◆ Your assignment ◆
From the listing below, pull out every line that contains the string "name". Only matches with the same uppercase and lowercase letters count.
################
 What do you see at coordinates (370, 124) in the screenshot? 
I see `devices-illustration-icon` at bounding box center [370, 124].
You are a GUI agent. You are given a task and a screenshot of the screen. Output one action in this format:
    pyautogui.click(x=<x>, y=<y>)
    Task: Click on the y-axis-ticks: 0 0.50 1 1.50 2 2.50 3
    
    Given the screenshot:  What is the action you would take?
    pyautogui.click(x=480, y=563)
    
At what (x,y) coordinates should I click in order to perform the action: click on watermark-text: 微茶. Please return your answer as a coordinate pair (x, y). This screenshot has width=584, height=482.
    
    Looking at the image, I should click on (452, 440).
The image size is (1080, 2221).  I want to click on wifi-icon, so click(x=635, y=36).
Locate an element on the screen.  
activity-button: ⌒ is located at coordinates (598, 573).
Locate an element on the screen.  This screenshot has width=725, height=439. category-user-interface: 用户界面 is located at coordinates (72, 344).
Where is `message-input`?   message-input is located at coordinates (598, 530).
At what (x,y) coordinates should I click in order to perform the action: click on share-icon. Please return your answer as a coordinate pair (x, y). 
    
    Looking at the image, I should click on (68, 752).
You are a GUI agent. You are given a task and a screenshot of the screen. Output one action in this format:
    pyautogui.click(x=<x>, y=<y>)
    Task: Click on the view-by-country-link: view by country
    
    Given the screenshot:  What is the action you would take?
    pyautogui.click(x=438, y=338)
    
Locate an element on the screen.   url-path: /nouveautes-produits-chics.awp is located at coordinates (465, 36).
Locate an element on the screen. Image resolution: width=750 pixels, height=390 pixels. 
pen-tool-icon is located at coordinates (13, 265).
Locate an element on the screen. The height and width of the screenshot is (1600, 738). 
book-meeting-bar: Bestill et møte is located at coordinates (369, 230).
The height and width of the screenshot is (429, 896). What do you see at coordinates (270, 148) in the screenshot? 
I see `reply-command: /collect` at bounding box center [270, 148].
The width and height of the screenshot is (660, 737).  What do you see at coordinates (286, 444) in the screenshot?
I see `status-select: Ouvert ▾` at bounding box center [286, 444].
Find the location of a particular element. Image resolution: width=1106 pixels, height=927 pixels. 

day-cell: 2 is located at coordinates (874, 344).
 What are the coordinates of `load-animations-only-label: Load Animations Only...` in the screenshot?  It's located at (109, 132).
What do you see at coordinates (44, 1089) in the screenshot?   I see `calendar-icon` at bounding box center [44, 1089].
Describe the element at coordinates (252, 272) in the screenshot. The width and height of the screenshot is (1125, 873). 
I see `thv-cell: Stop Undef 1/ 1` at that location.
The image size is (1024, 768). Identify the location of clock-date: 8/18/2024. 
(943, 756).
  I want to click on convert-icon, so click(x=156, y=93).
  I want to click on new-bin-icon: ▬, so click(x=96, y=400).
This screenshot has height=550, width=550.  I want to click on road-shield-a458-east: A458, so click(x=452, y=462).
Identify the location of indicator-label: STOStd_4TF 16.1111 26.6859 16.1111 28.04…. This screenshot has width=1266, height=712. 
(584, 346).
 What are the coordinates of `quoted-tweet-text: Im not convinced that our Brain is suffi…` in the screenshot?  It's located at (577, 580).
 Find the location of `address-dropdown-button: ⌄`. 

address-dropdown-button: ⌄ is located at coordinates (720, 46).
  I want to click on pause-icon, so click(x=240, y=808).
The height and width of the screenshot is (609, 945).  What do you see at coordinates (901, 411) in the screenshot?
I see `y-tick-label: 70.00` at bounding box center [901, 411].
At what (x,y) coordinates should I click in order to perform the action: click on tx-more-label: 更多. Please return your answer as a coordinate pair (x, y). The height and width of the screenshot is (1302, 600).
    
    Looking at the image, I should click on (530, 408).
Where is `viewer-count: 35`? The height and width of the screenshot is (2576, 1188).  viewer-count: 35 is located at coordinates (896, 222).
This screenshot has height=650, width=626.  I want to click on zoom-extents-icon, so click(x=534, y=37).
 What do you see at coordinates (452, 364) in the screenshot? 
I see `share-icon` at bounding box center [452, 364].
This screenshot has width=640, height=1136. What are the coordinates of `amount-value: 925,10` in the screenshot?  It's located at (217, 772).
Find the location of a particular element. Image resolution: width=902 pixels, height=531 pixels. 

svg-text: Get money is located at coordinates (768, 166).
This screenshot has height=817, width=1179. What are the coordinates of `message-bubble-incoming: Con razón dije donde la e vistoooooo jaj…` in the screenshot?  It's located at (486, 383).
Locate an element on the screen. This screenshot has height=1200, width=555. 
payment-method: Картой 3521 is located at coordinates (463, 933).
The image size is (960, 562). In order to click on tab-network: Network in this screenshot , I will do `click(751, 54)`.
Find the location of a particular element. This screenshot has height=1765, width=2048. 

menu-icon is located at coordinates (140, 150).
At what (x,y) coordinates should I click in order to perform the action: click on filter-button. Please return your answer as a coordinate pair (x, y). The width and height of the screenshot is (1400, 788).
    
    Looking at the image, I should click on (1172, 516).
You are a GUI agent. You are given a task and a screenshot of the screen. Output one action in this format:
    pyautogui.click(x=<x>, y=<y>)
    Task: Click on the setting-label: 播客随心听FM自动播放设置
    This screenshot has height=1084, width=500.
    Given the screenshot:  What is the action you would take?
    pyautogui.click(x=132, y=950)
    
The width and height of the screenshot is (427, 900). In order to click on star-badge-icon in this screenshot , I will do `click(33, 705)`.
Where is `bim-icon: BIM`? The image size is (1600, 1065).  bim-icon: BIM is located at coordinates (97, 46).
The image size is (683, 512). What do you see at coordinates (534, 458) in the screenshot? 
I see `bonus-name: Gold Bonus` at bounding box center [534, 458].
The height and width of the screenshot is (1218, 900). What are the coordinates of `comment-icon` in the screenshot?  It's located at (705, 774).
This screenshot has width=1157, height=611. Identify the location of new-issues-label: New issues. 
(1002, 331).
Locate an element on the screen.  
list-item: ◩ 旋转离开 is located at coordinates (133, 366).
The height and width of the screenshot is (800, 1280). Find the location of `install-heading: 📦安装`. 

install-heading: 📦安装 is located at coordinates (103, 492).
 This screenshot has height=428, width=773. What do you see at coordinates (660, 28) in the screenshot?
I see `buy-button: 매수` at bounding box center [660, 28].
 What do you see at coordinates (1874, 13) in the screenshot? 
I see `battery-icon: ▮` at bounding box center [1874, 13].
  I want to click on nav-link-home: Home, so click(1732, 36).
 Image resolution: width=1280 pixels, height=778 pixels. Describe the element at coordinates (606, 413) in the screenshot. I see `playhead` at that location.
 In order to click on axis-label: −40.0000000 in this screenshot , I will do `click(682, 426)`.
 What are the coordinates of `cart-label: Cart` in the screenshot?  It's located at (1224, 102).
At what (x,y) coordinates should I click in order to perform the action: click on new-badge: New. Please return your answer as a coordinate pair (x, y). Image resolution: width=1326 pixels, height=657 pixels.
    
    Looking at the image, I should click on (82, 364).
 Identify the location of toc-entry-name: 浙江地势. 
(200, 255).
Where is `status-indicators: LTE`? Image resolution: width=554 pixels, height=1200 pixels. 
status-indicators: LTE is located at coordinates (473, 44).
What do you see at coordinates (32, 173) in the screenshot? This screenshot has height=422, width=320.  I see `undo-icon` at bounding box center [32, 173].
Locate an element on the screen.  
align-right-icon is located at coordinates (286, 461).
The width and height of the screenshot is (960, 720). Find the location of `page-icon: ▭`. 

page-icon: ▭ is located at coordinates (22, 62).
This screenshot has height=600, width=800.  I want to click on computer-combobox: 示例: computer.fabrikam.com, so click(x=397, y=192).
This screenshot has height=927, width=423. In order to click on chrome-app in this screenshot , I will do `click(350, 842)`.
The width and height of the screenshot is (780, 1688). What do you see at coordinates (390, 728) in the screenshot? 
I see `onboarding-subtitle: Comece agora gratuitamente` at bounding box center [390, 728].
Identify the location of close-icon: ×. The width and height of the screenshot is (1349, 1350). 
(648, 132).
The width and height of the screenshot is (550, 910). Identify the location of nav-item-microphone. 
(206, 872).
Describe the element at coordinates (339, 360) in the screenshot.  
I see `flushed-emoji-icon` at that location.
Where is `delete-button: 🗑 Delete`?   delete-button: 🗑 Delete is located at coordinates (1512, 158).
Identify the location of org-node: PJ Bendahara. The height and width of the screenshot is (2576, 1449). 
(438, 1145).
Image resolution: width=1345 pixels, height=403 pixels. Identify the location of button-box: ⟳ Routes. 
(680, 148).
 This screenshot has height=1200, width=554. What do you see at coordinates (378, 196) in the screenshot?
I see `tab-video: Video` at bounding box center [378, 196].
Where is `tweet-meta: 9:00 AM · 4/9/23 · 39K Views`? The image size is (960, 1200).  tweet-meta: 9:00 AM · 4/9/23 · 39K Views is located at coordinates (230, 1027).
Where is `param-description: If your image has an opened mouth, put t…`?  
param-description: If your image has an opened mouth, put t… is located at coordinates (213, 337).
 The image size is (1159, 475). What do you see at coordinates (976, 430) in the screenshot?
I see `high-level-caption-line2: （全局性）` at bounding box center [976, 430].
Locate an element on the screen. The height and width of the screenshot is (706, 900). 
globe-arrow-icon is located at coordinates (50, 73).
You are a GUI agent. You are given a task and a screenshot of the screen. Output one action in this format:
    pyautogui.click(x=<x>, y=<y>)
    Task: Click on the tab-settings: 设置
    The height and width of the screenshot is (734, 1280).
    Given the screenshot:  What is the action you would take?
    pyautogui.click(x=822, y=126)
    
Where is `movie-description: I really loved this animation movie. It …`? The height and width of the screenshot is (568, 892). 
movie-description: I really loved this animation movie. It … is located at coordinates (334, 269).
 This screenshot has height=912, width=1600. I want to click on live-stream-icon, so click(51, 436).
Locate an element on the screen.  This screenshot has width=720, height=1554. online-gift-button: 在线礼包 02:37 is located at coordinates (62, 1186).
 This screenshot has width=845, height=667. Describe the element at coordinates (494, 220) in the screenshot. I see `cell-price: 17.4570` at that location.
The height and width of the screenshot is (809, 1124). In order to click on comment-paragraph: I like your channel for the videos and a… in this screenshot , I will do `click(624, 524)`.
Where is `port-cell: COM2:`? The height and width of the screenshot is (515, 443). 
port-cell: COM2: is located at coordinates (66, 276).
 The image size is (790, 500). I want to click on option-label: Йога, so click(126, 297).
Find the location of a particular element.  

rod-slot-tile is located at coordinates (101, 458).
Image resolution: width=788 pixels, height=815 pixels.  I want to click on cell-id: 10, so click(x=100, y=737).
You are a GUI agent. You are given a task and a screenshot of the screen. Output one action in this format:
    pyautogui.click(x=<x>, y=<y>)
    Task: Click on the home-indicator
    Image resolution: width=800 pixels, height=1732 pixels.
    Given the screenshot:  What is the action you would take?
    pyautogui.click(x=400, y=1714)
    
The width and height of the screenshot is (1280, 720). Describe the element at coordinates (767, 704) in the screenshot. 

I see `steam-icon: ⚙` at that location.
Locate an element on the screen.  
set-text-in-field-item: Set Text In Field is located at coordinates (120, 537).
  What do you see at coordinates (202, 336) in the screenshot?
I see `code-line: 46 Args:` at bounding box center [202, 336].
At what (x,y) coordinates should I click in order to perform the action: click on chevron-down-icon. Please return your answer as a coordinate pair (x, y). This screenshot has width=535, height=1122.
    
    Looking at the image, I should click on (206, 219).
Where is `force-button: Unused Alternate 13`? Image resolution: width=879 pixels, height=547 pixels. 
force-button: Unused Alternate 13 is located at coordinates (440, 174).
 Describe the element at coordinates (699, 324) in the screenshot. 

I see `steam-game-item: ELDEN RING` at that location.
################
◆ Solution for this exercise ◆
I see `bonus-name: Gold Bonus` at bounding box center [534, 458].
 Identify the location of toc-entry-name: 浙江地势. 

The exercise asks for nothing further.